**REQUIREMENT**
Would you repeat the listing below exactly, with no pictures in it?

BEGIN

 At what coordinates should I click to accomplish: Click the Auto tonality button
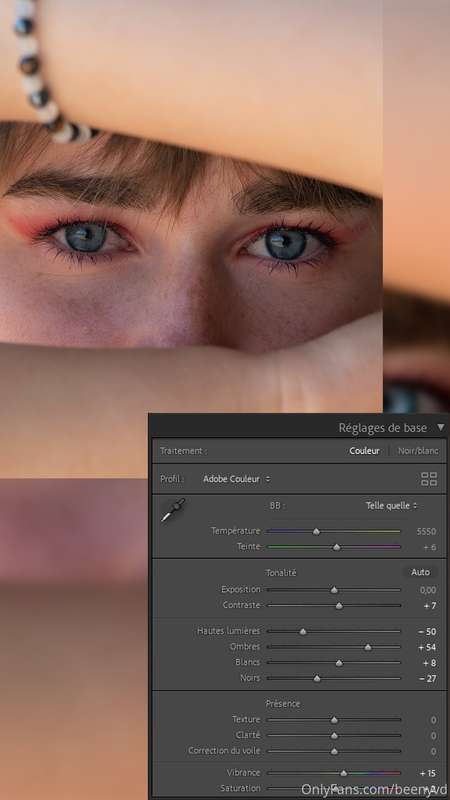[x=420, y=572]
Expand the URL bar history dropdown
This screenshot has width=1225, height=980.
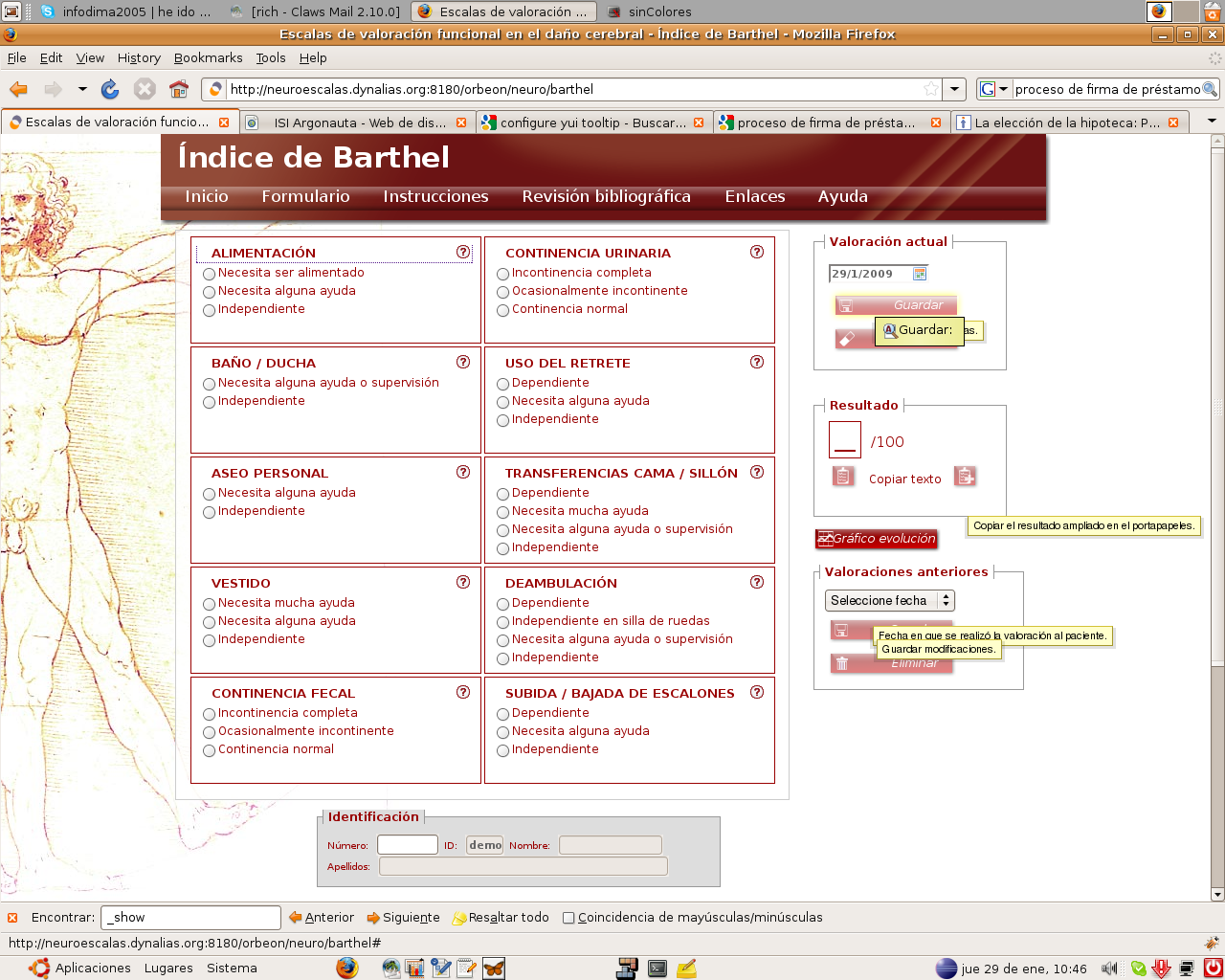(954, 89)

END

**ANSWER BOX**
 At what coordinates should I click to accomplish: Click the Auto tonality button
[x=420, y=572]
Expand the URL bar history dropdown
This screenshot has width=1225, height=980.
(954, 89)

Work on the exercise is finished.